Read more about how machine learning can enhance the accuracy of climate and ocean models in The Conversation.


Gas giants

Jupiter by Hubble; August 2019
Credit: NASA, ESA, A. Simon and M.H. Wong

With my collaborator Jeffrey Parker, we studied how magnetic fields in the interior of gas giants may interrupt the self-organization of planetary atmospheres into coherent zonal jets. Our results suggest that turbulent magnetic fluctuations when found in an environment with mean shear flows could, effectively, act as an additional viscosity on the mean flow itself. We called this phenomenon “magnetic viscosity.” Simple estimates reveal that this physical mechanism may provide a plausible explanation for the depth-extent of the jets on Jupiter and Saturn as was recently revealed by spacecrafts Juno and Cassini respectively.

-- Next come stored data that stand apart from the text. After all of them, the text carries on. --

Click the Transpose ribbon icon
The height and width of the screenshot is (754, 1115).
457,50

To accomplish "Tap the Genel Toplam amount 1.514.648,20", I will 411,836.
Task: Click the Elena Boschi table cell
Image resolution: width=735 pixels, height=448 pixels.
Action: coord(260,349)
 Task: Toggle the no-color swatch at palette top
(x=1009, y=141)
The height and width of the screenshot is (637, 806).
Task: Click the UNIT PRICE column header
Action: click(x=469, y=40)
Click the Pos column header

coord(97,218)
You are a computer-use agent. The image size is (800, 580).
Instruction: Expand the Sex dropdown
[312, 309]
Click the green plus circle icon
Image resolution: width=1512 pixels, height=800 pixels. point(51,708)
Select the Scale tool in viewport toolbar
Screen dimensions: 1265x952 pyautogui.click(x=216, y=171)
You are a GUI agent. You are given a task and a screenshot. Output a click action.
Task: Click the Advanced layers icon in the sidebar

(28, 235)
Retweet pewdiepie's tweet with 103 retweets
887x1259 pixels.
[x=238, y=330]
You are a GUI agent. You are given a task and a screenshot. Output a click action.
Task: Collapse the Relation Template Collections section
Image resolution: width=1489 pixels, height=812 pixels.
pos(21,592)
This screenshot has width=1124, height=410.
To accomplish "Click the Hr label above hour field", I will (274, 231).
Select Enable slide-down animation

Wall-bounded turbulent flows

Jupiter by Hubble; August 2019
Credit: A. Lozano-Durán

With my collaborator Adrian Lozano-Durán (and others), we have been studying the dynamics of very-large-scale roll–streak motions in three-dimensional flows in regions away from boundaries. The mechanism by which energy feeds from the large-scale motions back to the turbulent fluctuations, thus closing the loop in the self-sustained regeneration cycle of turbulence, remains outstanding. In an attempt to resolve the enigma, we recently demonstrated that the modal instabilities of the streaky coherent structures are not the main players involved in this energy transfer.